++++ Estratto del documento ++++

Mikhail Gorbachev, il calcio e la Nazionale CSI agli Europei del 1992

Alla fine del 1991, qualche anno dopo la Perestrojka e il Glasnost', l'Unione Sovietica si dissolse. Nel calcio occorse aspettare qualche mese in più.

Quello tra Mikhail Gorbachev e il calcio è stato un rapporto di influenza indiretta, anche se inevitabile. In realtà l’ultimo segretario del PCUS, morto poche ore fa a Mosca, non si è mai davvero autodenunciato come tifoso o appassionato di calcio: c’è una vecchia leggenda sul fatto che fosse un fan del Wigan, ma solo perché assistette a una partita della squadra inglese nel 1970; qualche giornale russo, invece, racconta di una sua passione mai resa pubblica per la Juventus, che nel 2008 lo avrebbe anche invitato per seguire dal vivo una gara di Champions League contro lo Zenith San Pietroburgo. Gorbachev, però, è stato il fautore – seppur involontario – della nascita della Nazionale CSI, acronimo di Comunità degli Stati Indipendenti, che ha partecipato agli Europei del 1992. Il processo politico di questo cambiamento, ovviamente, era iniziato molto tempo prima: con le politiche attuate a partire dalla sua elezione a segretario del PCUS e capo dell’Unione Sovietica (1985), le universalmente celebri Glasnost’ e Perestrojka, Gorbachev diede impulso alle spinte indipendentiste che il governo centrale – e autoritario – di Mosca aveva represso o comunque nascosto al resto del Mondo. La dissoluzione dell’Unione, tra dichiarazioni unilaterali d’indipendenza e colpi di stato falliti, si consumò a cavallo tra il 1990 e la fine del 1991: alle 18:35 del 25 dicembre 1991, la bandiera sovietica sopra il Cremlino fu ammainata e sostituita con il tricolore russo; poche ore prima, Gorbachev si era dimesso da presidente dell’Unione Sovietica e aveva dichiarato abolito l’ufficio. Da alcuni giorni, precisamente dall’8 dicembre 1991, la firma dell’Accordo di Belaveza – sottoscritto dai Capi di Stato di Bielorussia, Russia e Ucraina – aveva dato formalmente vita alla CSI, una sorta di Commonwealth a cui furono invitate – e a cui avrebbero aderito – anche tutte le altre repubbliche autonome nate dalla dissoluzione dell’URSS.

++++

● Consegna 1
Rispondi a queste domande sull'articolo su Gorbachev e il calcio.
(a) In quale anno Gorbachev assistette a una partita del Wigan?
(b) A che ora del 25 dicembre 1991 fu ammainata la bandiera sovietica sopra il Cremlino?
(c) I Capi di Stato di quali Paesi sottoscrissero l'Accordo di Belaveza?
● Consegna 2
Riscrivi la parte dell'articolo su Gorbachev e il calcio che si apre con le parole "Alla fine del" e si chiude con "mese in più.", mettendo "si sciolse" al posto di "si dissolse".
Il materiale non serve per svolgere questo esercizio.

++++ Dati forniti ++++

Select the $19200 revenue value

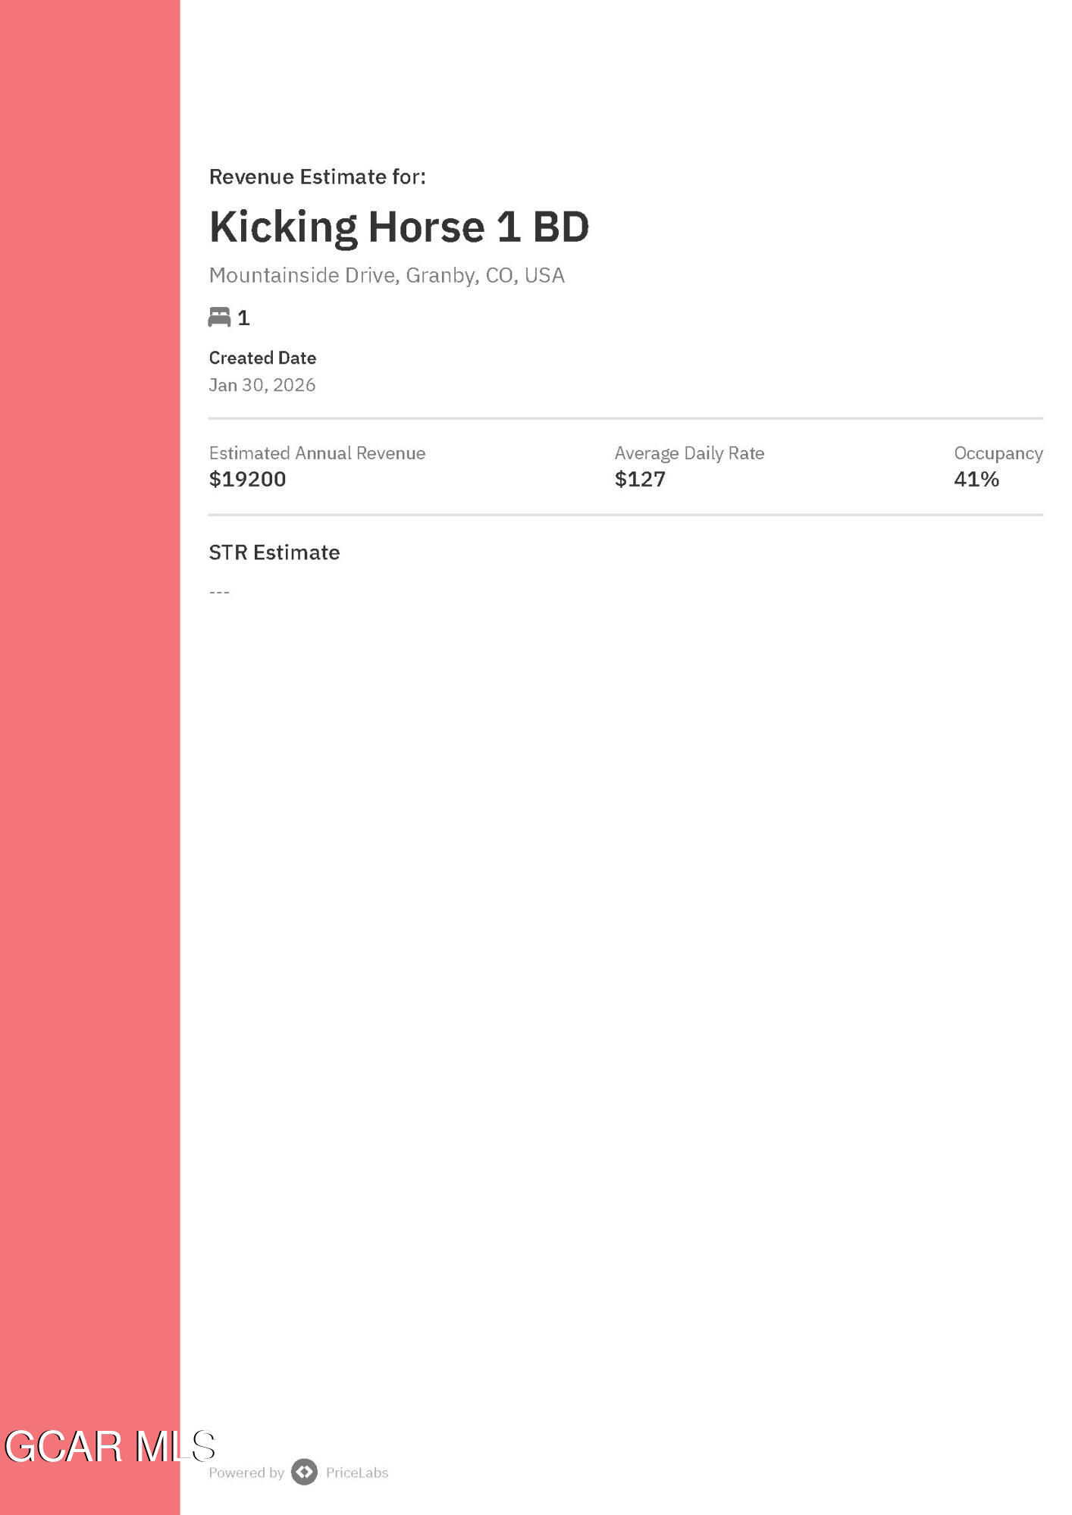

++++

● Risposta completa 1
(a) Nel 1970.
(b) Alle 18:35.
(c) Bielorussia, Russia e Ucraina.

● Risposta completa 2
Alla fine del 1991, qualche anno dopo la Perestrojka e il Glasnost', l'Unione Sovietica si sciolse. Nel calcio occorse aspettare qualche mese in più.